Digital Signature
A digital signature is a cryptographic mechanism that uses asymmetric key pairs to verify the authenticity, integrity, and non-repudiation of a digital message or document.
Digital signatures work by having the signer create a hash of the message and then encrypt that hash with their private key. The recipient can then decrypt the signature using the signer's public key and compare the result against their own hash of the message. If the hashes match, the signature is valid, confirming that the message was sent by the claimed sender and has not been altered in transit.
Common digital signature algorithms include RSA-PSS, ECDSA (Elliptic Curve Digital Signature Algorithm), and EdDSA (Edwards-curve Digital Signature Algorithm).
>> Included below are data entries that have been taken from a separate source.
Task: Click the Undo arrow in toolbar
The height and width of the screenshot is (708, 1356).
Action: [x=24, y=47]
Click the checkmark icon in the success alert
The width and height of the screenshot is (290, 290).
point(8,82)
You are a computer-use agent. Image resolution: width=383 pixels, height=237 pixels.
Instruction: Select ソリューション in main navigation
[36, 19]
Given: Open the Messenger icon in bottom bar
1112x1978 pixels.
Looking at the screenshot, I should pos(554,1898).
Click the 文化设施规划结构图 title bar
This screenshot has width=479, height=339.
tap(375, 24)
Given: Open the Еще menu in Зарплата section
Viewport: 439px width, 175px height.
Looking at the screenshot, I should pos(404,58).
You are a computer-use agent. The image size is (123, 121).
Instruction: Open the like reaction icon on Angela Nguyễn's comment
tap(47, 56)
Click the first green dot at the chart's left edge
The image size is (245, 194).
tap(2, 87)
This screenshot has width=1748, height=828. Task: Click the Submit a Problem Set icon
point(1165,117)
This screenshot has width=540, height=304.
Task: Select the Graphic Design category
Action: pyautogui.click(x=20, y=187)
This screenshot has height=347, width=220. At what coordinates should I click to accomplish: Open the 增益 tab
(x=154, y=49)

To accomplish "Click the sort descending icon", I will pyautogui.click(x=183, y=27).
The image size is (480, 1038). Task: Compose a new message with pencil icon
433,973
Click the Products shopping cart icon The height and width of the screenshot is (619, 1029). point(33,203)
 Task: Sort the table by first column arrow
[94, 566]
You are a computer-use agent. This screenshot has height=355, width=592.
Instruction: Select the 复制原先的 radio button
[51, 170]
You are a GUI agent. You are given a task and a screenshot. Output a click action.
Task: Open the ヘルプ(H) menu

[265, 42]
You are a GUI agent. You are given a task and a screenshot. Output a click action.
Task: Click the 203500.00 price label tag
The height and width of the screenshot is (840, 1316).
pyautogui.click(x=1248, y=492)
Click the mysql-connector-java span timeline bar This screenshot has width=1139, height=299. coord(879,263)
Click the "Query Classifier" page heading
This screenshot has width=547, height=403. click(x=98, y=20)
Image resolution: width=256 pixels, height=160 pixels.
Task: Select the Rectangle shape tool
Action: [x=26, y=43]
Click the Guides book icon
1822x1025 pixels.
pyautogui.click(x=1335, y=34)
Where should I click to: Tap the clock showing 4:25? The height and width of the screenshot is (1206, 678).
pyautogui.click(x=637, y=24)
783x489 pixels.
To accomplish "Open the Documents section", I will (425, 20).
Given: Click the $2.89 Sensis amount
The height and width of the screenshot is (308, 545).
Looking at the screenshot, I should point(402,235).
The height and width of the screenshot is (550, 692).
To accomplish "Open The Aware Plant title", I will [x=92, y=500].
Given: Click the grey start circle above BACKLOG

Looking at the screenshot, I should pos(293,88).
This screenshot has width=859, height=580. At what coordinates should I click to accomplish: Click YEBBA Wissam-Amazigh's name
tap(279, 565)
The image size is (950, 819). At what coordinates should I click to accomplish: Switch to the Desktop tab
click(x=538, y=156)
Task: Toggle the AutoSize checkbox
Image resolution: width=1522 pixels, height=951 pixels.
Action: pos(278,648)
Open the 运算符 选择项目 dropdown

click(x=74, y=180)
EdDSA, particularly the Ed25519 variant, has gained popularity due to its strong security properties, fast performance, and resistance to implementation pitfalls that have affected ECDSA (such as nonce reuse vulnerabilities).
Digital signatures are fundamental to many security systems. They authenticate TLS certificates, ensuring you are connecting to the legitimate server. They verify software updates and package integrity, preventing supply chain attacks. They secure email communications through S/MIME and PGP. They also underpin code signing, which ensures that executable code has not been tampered with. For digital signatures to provide meaningful security, the underlying hash function must be collision-resistant and the private key must be securely stored, ideally in a hardware security module (HSM) for high-value signing operations.